╭─ Material provided

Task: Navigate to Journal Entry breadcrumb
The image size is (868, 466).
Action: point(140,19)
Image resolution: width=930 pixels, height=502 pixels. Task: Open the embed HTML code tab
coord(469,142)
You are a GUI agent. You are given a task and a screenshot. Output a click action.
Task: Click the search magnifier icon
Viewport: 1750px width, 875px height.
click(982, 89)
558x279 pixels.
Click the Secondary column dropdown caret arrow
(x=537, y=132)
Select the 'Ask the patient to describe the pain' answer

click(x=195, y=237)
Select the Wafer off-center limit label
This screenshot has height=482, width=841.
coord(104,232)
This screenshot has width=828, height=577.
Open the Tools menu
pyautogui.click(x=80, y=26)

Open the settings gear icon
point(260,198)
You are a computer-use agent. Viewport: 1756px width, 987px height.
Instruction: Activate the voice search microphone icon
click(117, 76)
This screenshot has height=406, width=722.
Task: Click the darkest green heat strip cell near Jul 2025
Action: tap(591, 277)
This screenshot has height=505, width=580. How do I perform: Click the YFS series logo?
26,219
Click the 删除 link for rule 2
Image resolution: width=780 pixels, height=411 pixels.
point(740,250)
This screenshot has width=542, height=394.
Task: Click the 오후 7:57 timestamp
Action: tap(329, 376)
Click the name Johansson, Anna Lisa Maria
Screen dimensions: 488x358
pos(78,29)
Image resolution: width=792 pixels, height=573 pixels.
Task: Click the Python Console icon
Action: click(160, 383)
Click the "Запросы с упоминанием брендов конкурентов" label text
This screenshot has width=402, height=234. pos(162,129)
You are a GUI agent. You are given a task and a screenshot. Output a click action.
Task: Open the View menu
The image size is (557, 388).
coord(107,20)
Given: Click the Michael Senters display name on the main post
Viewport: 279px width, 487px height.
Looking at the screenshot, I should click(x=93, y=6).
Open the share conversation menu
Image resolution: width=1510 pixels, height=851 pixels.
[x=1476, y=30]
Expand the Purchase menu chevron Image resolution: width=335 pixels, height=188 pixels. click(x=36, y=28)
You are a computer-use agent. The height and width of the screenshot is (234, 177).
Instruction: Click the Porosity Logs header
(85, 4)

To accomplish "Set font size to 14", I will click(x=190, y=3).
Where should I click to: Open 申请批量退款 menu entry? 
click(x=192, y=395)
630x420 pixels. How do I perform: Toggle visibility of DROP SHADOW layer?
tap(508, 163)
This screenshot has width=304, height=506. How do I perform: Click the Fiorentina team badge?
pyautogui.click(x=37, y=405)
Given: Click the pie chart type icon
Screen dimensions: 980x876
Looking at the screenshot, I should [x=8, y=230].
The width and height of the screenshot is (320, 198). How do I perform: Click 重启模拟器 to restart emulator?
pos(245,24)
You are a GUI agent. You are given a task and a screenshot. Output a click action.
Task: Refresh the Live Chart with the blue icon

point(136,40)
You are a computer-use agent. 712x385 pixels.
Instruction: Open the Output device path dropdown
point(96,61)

╰─

### Task directions
Reproduce every one of the records above verbatim, keeping each line and its order unchanged.

### Solution to this problem
Task: Navigate to Journal Entry breadcrumb
The image size is (868, 466).
Action: point(140,19)
Image resolution: width=930 pixels, height=502 pixels. Task: Open the embed HTML code tab
coord(469,142)
You are a GUI agent. You are given a task and a screenshot. Output a click action.
Task: Click the search magnifier icon
Viewport: 1750px width, 875px height.
click(982, 89)
558x279 pixels.
Click the Secondary column dropdown caret arrow
(x=537, y=132)
Select the 'Ask the patient to describe the pain' answer

click(x=195, y=237)
Select the Wafer off-center limit label
This screenshot has height=482, width=841.
coord(104,232)
This screenshot has width=828, height=577.
Open the Tools menu
pyautogui.click(x=80, y=26)

Open the settings gear icon
point(260,198)
You are a computer-use agent. Viewport: 1756px width, 987px height.
Instruction: Activate the voice search microphone icon
click(117, 76)
This screenshot has height=406, width=722.
Task: Click the darkest green heat strip cell near Jul 2025
Action: tap(591, 277)
This screenshot has height=505, width=580. How do I perform: Click the YFS series logo?
26,219
Click the 删除 link for rule 2
Image resolution: width=780 pixels, height=411 pixels.
point(740,250)
This screenshot has width=542, height=394.
Task: Click the 오후 7:57 timestamp
Action: tap(329, 376)
Click the name Johansson, Anna Lisa Maria
Screen dimensions: 488x358
pos(78,29)
Image resolution: width=792 pixels, height=573 pixels.
Task: Click the Python Console icon
Action: click(160, 383)
Click the "Запросы с упоминанием брендов конкурентов" label text
This screenshot has width=402, height=234. pos(162,129)
You are a GUI agent. You are given a task and a screenshot. Output a click action.
Task: Open the View menu
The image size is (557, 388).
coord(107,20)
Given: Click the Michael Senters display name on the main post
Viewport: 279px width, 487px height.
Looking at the screenshot, I should click(x=93, y=6).
Open the share conversation menu
Image resolution: width=1510 pixels, height=851 pixels.
[x=1476, y=30]
Expand the Purchase menu chevron Image resolution: width=335 pixels, height=188 pixels. click(x=36, y=28)
You are a computer-use agent. The height and width of the screenshot is (234, 177).
Instruction: Click the Porosity Logs header
(85, 4)

To accomplish "Set font size to 14", I will click(x=190, y=3).
Where should I click to: Open 申请批量退款 menu entry? 
click(x=192, y=395)
630x420 pixels. How do I perform: Toggle visibility of DROP SHADOW layer?
tap(508, 163)
This screenshot has width=304, height=506. How do I perform: Click the Fiorentina team badge?
pyautogui.click(x=37, y=405)
Given: Click the pie chart type icon
Screen dimensions: 980x876
Looking at the screenshot, I should [x=8, y=230].
The width and height of the screenshot is (320, 198). How do I perform: Click 重启模拟器 to restart emulator?
pos(245,24)
You are a GUI agent. You are given a task and a screenshot. Output a click action.
Task: Refresh the Live Chart with the blue icon

point(136,40)
You are a computer-use agent. 712x385 pixels.
Instruction: Open the Output device path dropdown
point(96,61)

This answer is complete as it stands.